Instructions to follow -> Reproduce the listing below, swapping every "Screen dimensions" for "Display size" and leaving all other text unchanged.

(Data items)
◆ ◆ ◆ ◆ ◆ ◆ ◆

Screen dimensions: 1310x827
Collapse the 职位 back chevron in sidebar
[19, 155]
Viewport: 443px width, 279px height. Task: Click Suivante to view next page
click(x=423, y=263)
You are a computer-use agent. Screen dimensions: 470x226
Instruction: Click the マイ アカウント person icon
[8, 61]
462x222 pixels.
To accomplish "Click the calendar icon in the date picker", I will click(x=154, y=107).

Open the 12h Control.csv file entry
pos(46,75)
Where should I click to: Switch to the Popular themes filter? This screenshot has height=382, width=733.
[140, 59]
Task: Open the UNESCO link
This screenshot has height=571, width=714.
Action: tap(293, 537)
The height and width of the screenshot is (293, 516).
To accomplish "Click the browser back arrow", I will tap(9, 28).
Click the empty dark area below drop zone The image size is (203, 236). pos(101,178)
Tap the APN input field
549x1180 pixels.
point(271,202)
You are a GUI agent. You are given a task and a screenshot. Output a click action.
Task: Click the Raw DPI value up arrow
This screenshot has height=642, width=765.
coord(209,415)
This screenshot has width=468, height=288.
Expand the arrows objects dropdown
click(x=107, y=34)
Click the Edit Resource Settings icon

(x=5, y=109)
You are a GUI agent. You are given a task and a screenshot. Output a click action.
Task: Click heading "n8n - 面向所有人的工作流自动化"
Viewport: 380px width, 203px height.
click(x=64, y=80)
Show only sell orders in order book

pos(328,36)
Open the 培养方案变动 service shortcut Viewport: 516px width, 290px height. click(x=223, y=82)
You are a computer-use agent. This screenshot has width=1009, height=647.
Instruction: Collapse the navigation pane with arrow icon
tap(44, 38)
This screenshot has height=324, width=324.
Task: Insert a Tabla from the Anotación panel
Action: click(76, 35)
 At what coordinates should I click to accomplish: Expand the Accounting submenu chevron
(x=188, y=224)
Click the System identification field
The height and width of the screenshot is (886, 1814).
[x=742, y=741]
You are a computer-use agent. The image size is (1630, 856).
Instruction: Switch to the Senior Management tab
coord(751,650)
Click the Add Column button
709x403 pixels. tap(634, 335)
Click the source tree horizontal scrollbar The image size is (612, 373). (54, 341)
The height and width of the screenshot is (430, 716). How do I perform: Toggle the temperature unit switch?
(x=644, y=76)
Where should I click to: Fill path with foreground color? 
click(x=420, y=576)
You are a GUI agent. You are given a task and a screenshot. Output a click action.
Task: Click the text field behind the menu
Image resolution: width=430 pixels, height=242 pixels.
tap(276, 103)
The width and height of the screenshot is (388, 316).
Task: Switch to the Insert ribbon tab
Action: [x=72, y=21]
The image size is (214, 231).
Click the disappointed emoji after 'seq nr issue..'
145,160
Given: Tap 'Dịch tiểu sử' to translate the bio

◆ ◆ ◆ ◆ ◆ ◆ ◆

Solved problem ->
Display size: 1310x827
Collapse the 职位 back chevron in sidebar
[19, 155]
Viewport: 443px width, 279px height. Task: Click Suivante to view next page
click(x=423, y=263)
You are a computer-use agent. Display size: 470x226
Instruction: Click the マイ アカウント person icon
[8, 61]
462x222 pixels.
To accomplish "Click the calendar icon in the date picker", I will click(x=154, y=107).

Open the 12h Control.csv file entry
pos(46,75)
Where should I click to: Switch to the Popular themes filter? This screenshot has height=382, width=733.
[140, 59]
Task: Open the UNESCO link
This screenshot has height=571, width=714.
Action: tap(293, 537)
The height and width of the screenshot is (293, 516).
To accomplish "Click the browser back arrow", I will tap(9, 28).
Click the empty dark area below drop zone The image size is (203, 236). pos(101,178)
Tap the APN input field
549x1180 pixels.
point(271,202)
You are a GUI agent. You are given a task and a screenshot. Output a click action.
Task: Click the Raw DPI value up arrow
This screenshot has height=642, width=765.
coord(209,415)
This screenshot has width=468, height=288.
Expand the arrows objects dropdown
click(x=107, y=34)
Click the Edit Resource Settings icon

(x=5, y=109)
You are a GUI agent. You are given a task and a screenshot. Output a click action.
Task: Click heading "n8n - 面向所有人的工作流自动化"
Viewport: 380px width, 203px height.
click(x=64, y=80)
Show only sell orders in order book

pos(328,36)
Open the 培养方案变动 service shortcut Viewport: 516px width, 290px height. click(x=223, y=82)
You are a computer-use agent. This screenshot has width=1009, height=647.
Instruction: Collapse the navigation pane with arrow icon
tap(44, 38)
This screenshot has height=324, width=324.
Task: Insert a Tabla from the Anotación panel
Action: click(76, 35)
 At what coordinates should I click to accomplish: Expand the Accounting submenu chevron
(x=188, y=224)
Click the System identification field
The height and width of the screenshot is (886, 1814).
[x=742, y=741]
You are a computer-use agent. The image size is (1630, 856).
Instruction: Switch to the Senior Management tab
coord(751,650)
Click the Add Column button
709x403 pixels. tap(634, 335)
Click the source tree horizontal scrollbar The image size is (612, 373). (54, 341)
The height and width of the screenshot is (430, 716). How do I perform: Toggle the temperature unit switch?
(x=644, y=76)
Where should I click to: Fill path with foreground color? 
click(x=420, y=576)
You are a GUI agent. You are given a task and a screenshot. Output a click action.
Task: Click the text field behind the menu
Image resolution: width=430 pixels, height=242 pixels.
tap(276, 103)
The width and height of the screenshot is (388, 316).
Task: Switch to the Insert ribbon tab
Action: [x=72, y=21]
The image size is (214, 231).
Click the disappointed emoji after 'seq nr issue..'
145,160
Given: Tap 'Dịch tiểu sử' to translate the bio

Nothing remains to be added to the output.